Urgent Action Needed to Help Talented Women Scientists Rise to the Top

Published On: September 2017Categories: Canadian Science Policy Conference 2017, Editorials

Author(s):

Melanie Martin

University of Winnipeg

SHAD Fellow and a professor of physics

Melanie

 

The past offers a guide to the future

When I started my undergraduate degree in physics at the University of Manitoba in 1991, I knew I was on my own.

My parents — a newspaper editor and a woman who held at least two different jobs at all times; freelance writer, teacher, lab technician, administrative assistant — worked hard to provide for us, and my siblings and I never wanted. But it was always a given that we’d have to find our own way to cover the cost of university.

Thankfully, in the early 1990’s, music and hair weren’t the only things that were objectively superior to than they are today. There was a huge network of federal scholarship and bursary options.

I earned enough federal scholarship dollars both to cover my tuition and allow me to perform scientific research in the summer. The only condition was keeping a high GPA, so I made sure to do just that. Without having to work extra jobs during university or take time off to earn, I zipped through my four-year honours program, went on to earn grad school scholarships, and started my career as a taxpayer – without crippling student debt –right out of the gate.

Now I’m privileged to run the University of Winnipeg’s Magnetic Resonance Microscopy Centre. My ability to focus and follow my passion has helped me generate value for Canada. My team and I are aiming to diagnose Alzheimer’s, multiple sclerosis, and a range of other diseases faster and more accurately.

My story is a huge testament to how strong the federal government’s support for science and scholarship was before successive governments unwound that important consensus.

Today, every single one of the scholarship programs I used has been canceled. All of them. Now that I’m at the front of the classroom as a University of Winnipeg faculty member, I see the next generation of students facing all the wrong choices.

To bridge the enormous financial gap that’s opened up for even the best students, many have to take on a crippling debt load. Others split their energy – and performance – between full-time work and full-time school. Others take six years to do a four-year program. Some – and this just destroys me – give up on their grad school dreams because academic performance takes time, time takes money, and they’ve got neither.

I left Canada for the United States when successive governments aggressively dismantled the economic supports that made school viable for me. I found myself at Yale, and at one point, Canada’s industry minister attended an event there and asked to talk with all the Canadian expats before heading back to the airport. He wanted to know why we left and what could bring us back.

To put a fine point on it, I said, “Science.” Government needed to come back to the plate.

Twenty years and several elections since that encounter, things were slowly starting to change, at least tonally. I was encouraged by this week’s news of the appointment new Chief Science Advisor Dr. Mona Nemer to advise cabinet on “scientific issues of national importance.” Scared by the international ‘brain-drain’ and leading scientists leaving the country, governments of different stripes started kicking into gear.

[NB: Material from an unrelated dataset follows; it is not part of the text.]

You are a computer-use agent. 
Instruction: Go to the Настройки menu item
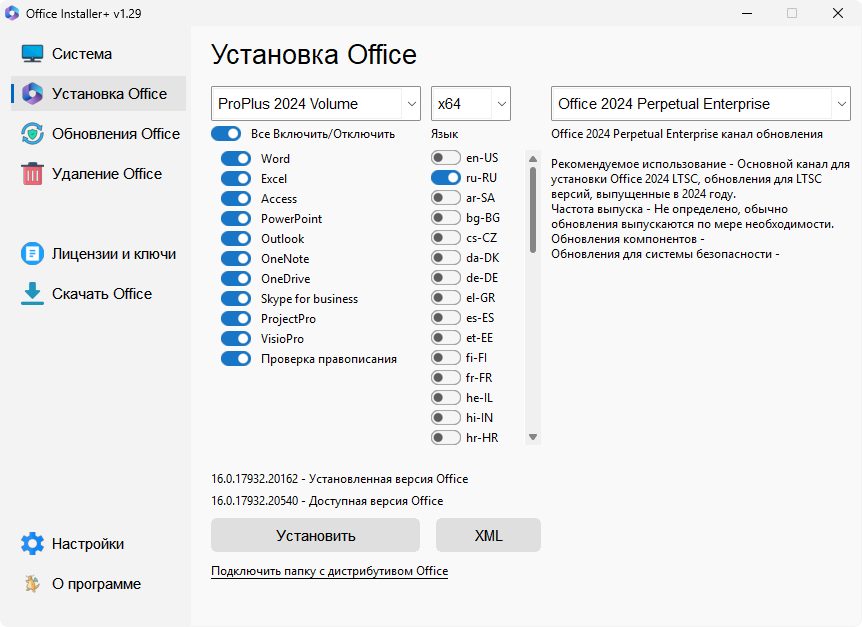click(88, 544)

The Natural Sciences and Engineering Research Council of Canada (NSERC) is a federal funding agency for basic research. The government began creating programs within NSERC so Canada could once again be at the forefront of scientific research. A great example is NSERC’s University Faculty Award (UFA) program which was designed to support Indigenous and female faculty in their quest for tenure and it was a step in the right direction.

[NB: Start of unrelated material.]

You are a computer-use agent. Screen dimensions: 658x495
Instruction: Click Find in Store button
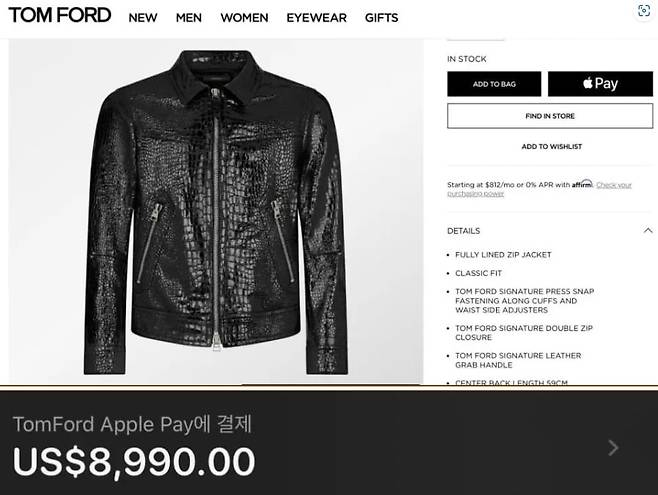point(550,116)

But UFA was canceled for no fathomable reason. It was evidence-based policy-making at its best. Just look at its record: it was officially canceled after the last awards were given in 2008. But from 1999 when the program was founded, to 2015 when the last awards ran out, female full professors in natural sciences and engineering faculties rose from 6.8% to 11%. It was working.

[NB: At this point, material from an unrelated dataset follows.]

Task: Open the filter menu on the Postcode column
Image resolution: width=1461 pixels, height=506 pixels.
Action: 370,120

That’s exactly the kind of thinking and programming and funding we need more of so that science can continue to be a boon to innovation – and equity – in Canada.

We need to do the hard work of rebuilding the national consensus that science needs strong support. And we need to re-assemble the policy and funding architecture to bring that conviction to life. That’s the only way kids like me – kids from modest means – will be able to make it on their academic potential and eventually do things like help Canada diagnose and treat disease.

That’s exactly the issue I’m going to help tackle at the Canadian Science Policy Conference on November 3 in Ottawa. I’ll be part of a roundtable convened by SHAD – a truly incredible enrichment program for high school students with a passion for STEM and entrepreneurship. About 55% of the SHAD participants are female and we’ll focus on how women can help solve the Canadian innovation crisis, partially through academic advancement.

As is so often the case with science and academia, good public policy is going to be the real difference maker. So Ottawa, here we come.

Melanie Martin is a SHAD Fellow and a Professor of Physics at the University of Winnipeg. She is the Director of the Magnetic Resonance Microscopy Centre.